Smith was apprehended
in 1999, after Federal Bureau of Investigations officials found him
residing in his brother’s house in Eatontown, N.J.
The Associated Press quotes Smith as saying the computer virus, which caused
systems to crash and forward itself to 50 other addresses in the
Microsoft Outlook address book, was a “colossal mistake.
Attorneys on both sides agreed the damages caused by the so-called mistake
totalled more than $80 million dollars worldwide, though the judge only
fined Smith $5,000.
He faced 10 years in jail and a $50,000 fine for his actions, but
prosecutors suggested a lighter sentence given the defendant’s help in
catching other virus makers, notably scores of script kiddies who cloned a
legion of Melissa knockoffs.
The sentence comes at a time when cyber-terrorism aeems to be on the
rise. While security hacks over telephone lines have been going on since
the advent of Captain Crunch and his “phreaking box” in the 1970s, a rash
of high-visibility security break-ins — as well as post-9/11 worries —
have cast a brighter spotlight on the problem.

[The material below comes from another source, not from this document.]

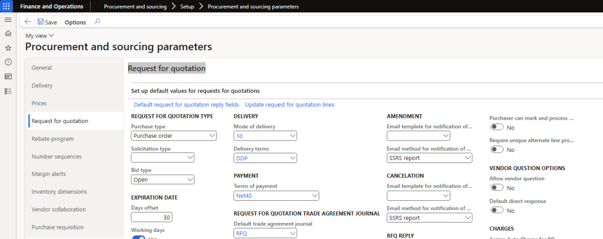Screen dimensions: 603x239
Task: Open the app launcher waffle icon
Action: coord(8,6)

According to a GartnerG2 report released Wednesday, 90 percent of
cyberattacks exploit known (i.e., preventable) security flaws which could
have been avoided with the installation of a security patch by the
Richard Mogull, research director for GartnerG2, said patches are available for IT staffs, but many don’t
bother to download and install them.
“Estimated losses from Code Red and Nimda were in the billions of dollars,
yet Code Red exploited a flaw for which a patch was available, proving that
we never learn from our mistakes,” he said. “Nimda exploited the same flaw
just a few months later. Both continue to survive on the Internet today.”